Here’s a visualization where I used a nested sort to find the most liked movie by state (using avg rating):
Here are a few SQL queries for the movielens dataset to help get you started:
Aggregate then Join:
SELECT m.title as title, solr.aggCount as aggCount FROM movies m INNER JOIN (SELECT movie_id, COUNT(*) as aggCount FROM ratings WHERE rating >= 4 GROUP BY movie_id ORDER BY aggCount desc LIMIT 10) as solr ON solr.movie_id = m.movie_id ORDER BY aggCount DESC
Users within 50 km of Minneapolis:
SELECT solr.place_name, count(*) as cnt FROM users u INNER JOIN (select place_name,zip_code from zipcodes where _query_='{!geofilt sfield=geo_location pt=44.9609,-93.2642 d=50}') as solr ON solr.zip_code = u.zip_code WHERE u.gender='F' GROUP BY solr.place_name
Avg. Rating for Movies with term “love” in the Plot:
SELECT solr.title as title, avg(rating) as avg_rating FROM ratings INNER JOIN (select movie_id,title from movies where _query_='plot_txt_en:love') as solr ON ratings.movie_id = solr.movie_id GROUP BY title ORDER BY avg_rating DESC LIMIT 10
What types of cool visualizations can you come up with for the movielens or your data?
Tips and Tricks
In this section, I provide tips on how to get the best performance out of the SQL engine. In general, there are three classes of queries supported by the engine:
- Read a set of raw rows from Solr and join / aggregate in Spark
- Push-down aggregation queries into Solr, returning a smaller set of aggregated rows to Spark
- Views that send queries (Solr SQL or streaming expressions) directly to Solr using options supported by the spark-solr library
Aggregate in Spark
For queries that rely on Spark performing joins and aggregations on raw rows read from Solr, your goal is to minimize the number of rows read from Solr and achieve the best read performance of those rows. Here are some strategies for achieving these goals:
Strategy 1: Optimal read performance is achieved by only requesting fields that have docValues enabled as these can be pulled through the /export handler
It goes without saying that you should only request the fields you need for each query. Spark’s query planner will push the field list down into Fusion’s SQL engine which translates it into an fl parameter. For example, if you need movie_id and title from the movies table, do this:
select movie_id, title from movies
Not this:
select * from movies
Strategy 2: Use WHERE clause criteria, including full Solr queries, to do as much filtering in Solr as possible to reduce the number of rows
Spark’s SQL query planner will push down simple filter criteria into the Fusion SQL engine, which translates SQL filters into Solr filter query (fq) parameters. For instance, if you want to query using SQL:
select user_id, movie_id, rating from ratings where rating = 4
Then behind the scenes, Fusion’s SQL engine transforms this query into the following Solr query:
q=*:*&qt=/export&sort=id+asc&collection=ratings&fl=user_id,movie_id,rating&fq=rating:4
Notice that the WHERE clause was translated into an fq and the specific fields needed for the query are sent along in the fl parameter. Also notice, that Fusion’s SQL engine will use the /export handler if all the fields requested have docValues enabled. This makes a big difference in performance.

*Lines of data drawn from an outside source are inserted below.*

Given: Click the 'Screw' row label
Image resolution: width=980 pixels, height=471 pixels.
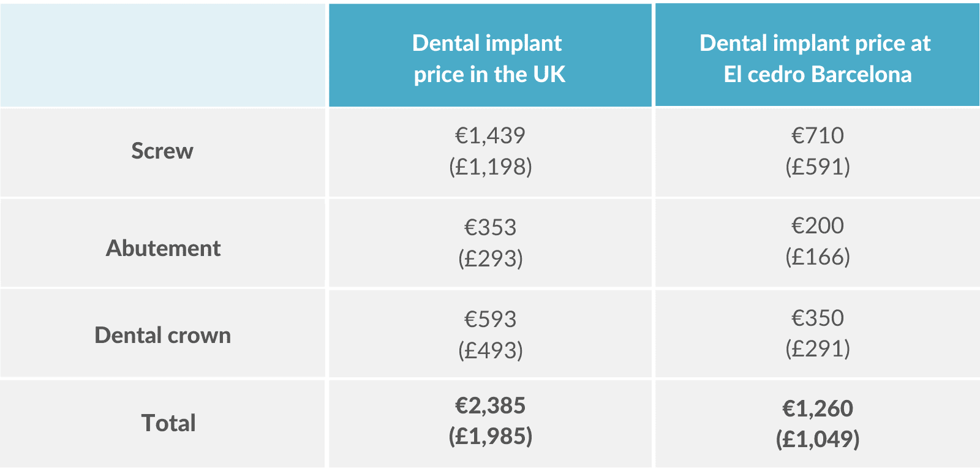Looking at the screenshot, I should click(162, 151).
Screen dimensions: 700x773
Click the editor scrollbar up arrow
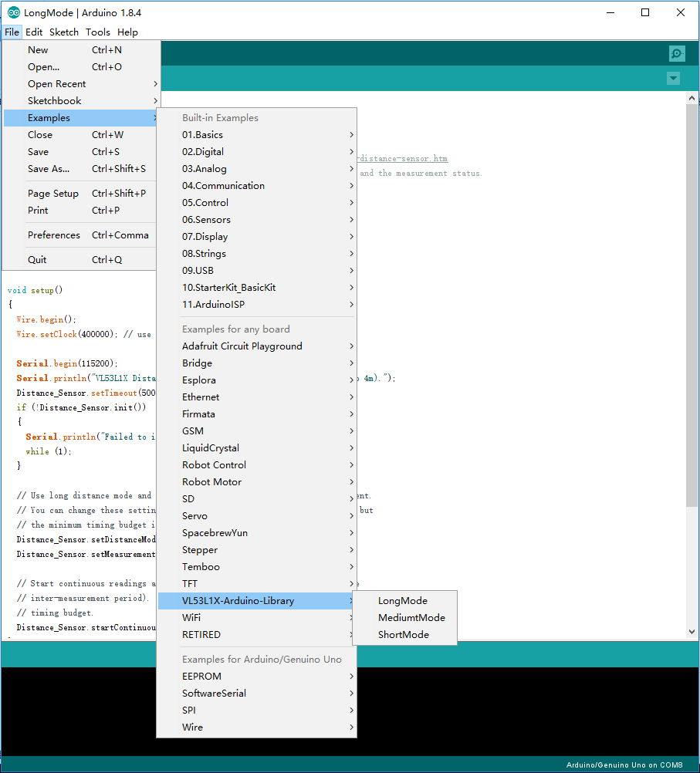tap(692, 98)
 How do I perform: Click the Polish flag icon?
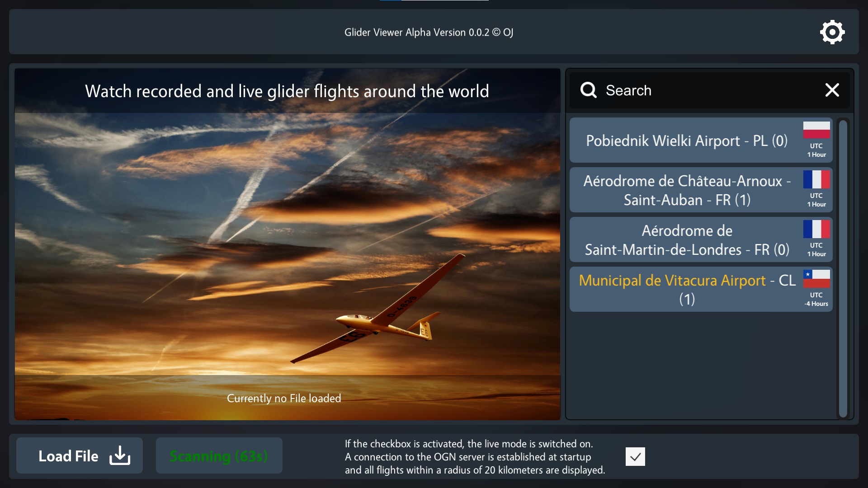(816, 130)
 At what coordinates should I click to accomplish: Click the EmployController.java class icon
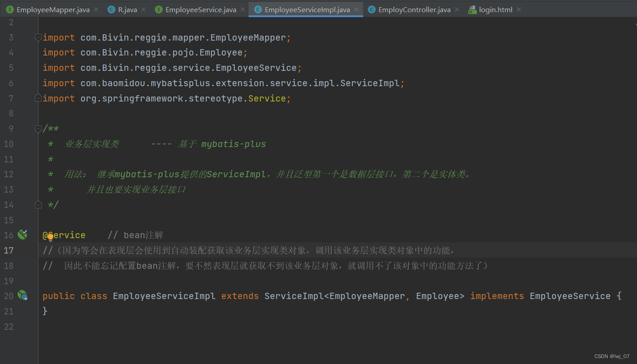click(372, 9)
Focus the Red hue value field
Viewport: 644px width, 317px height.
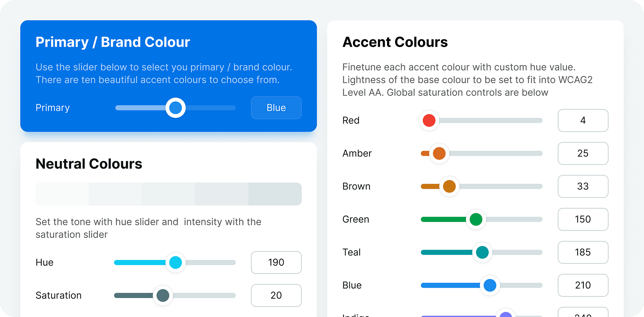pos(583,120)
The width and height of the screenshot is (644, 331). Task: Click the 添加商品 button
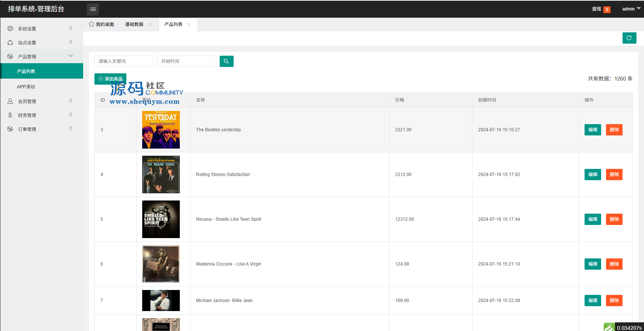(110, 79)
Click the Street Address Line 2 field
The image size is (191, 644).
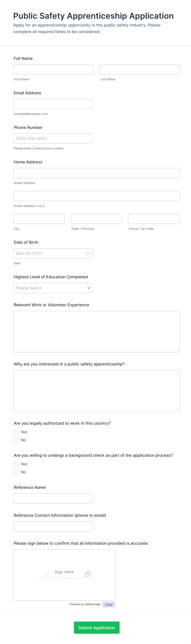pos(96,196)
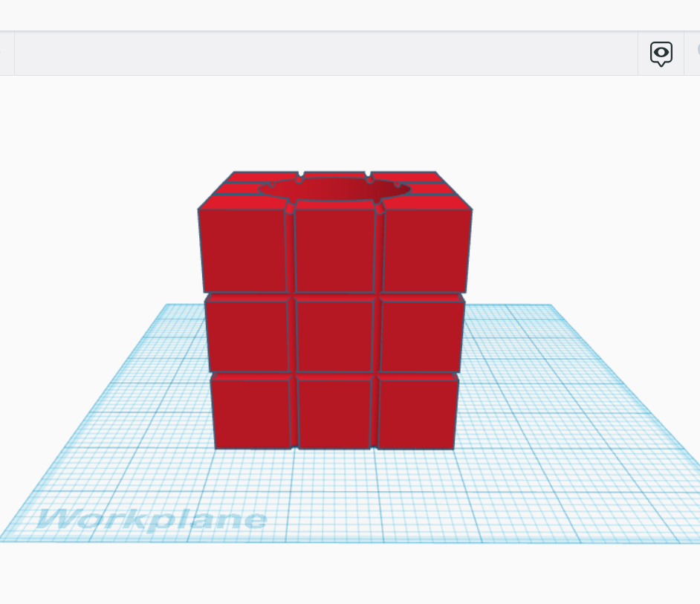Select the top-right block on cube's front face
The height and width of the screenshot is (604, 700).
426,250
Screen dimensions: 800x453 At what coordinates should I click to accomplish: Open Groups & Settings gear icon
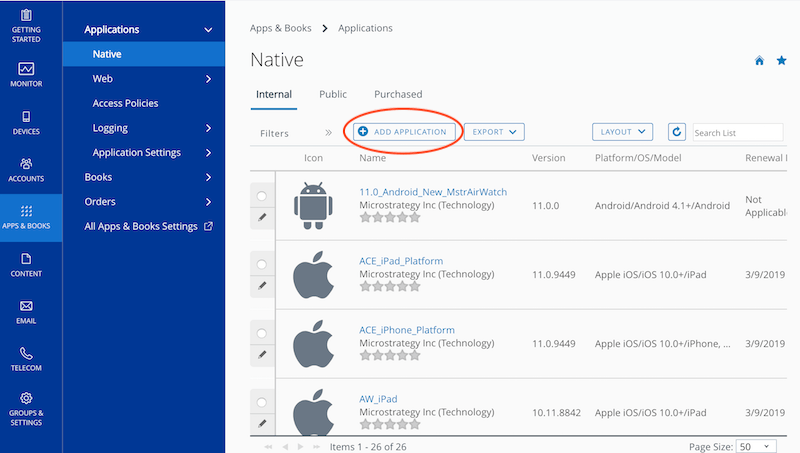(26, 398)
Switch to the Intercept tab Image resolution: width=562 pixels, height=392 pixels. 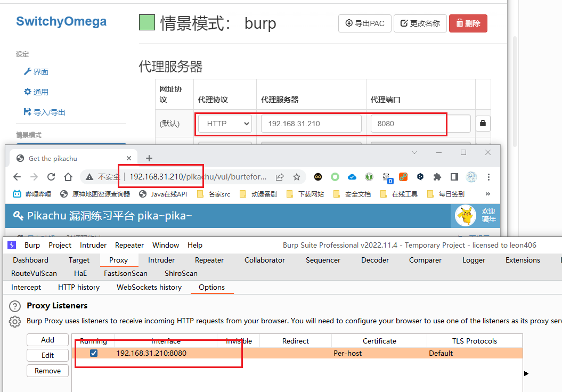point(26,287)
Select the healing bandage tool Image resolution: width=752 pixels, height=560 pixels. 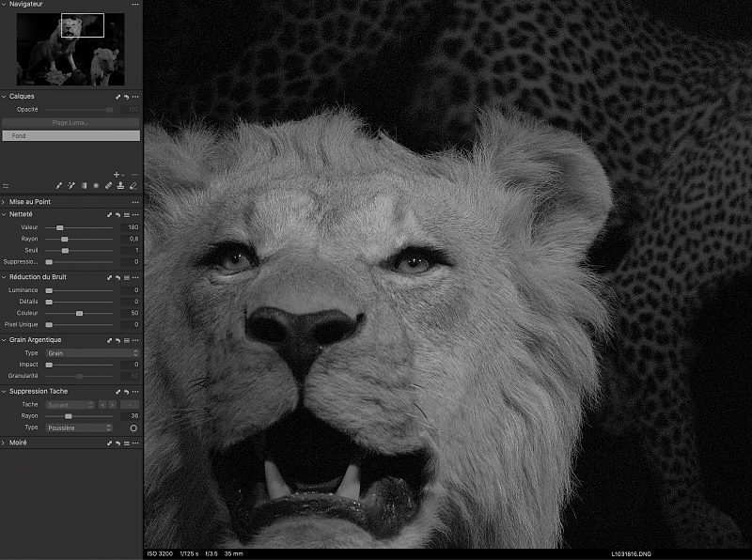(108, 186)
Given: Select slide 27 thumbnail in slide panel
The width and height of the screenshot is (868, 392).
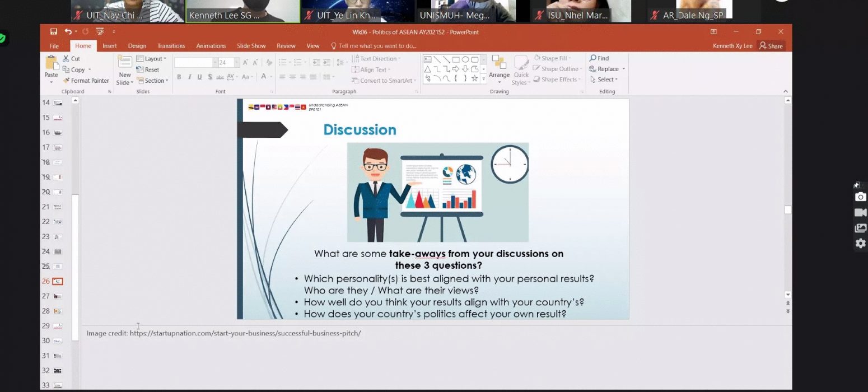Looking at the screenshot, I should tap(57, 296).
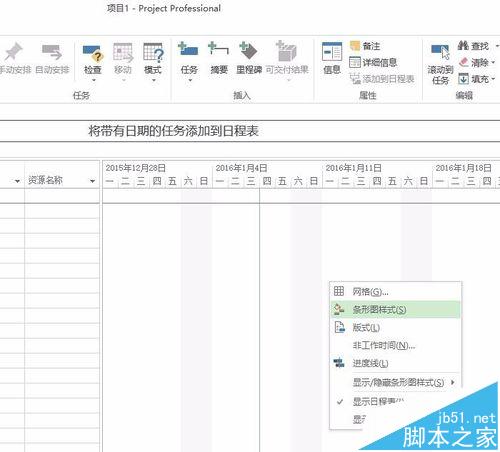500x452 pixels.
Task: Click the 检查 inspect task icon
Action: [92, 63]
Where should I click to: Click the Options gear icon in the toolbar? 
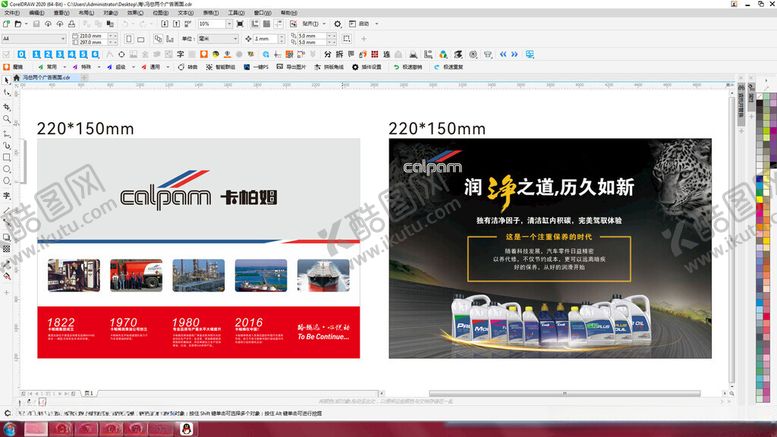coord(337,23)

To perform full-text searches, you need to use the _query_ syntax supported by Solr’s Parallel SQL engine, such as:
select movie_id,title from movies where _query_='plot_txt_en:love'
The Fusion SQL engine understands the _query_ syntax to indicate this query should be pushed down into Solr’s Parallel SQL engine directly. For more information about Solr’s Parallel SQL support, see: Solr’s Parallel SQL Interface. The key takeaway is that if you need Solr to execute a query beyond basic filter logic, then you need to use the _query_ syntax.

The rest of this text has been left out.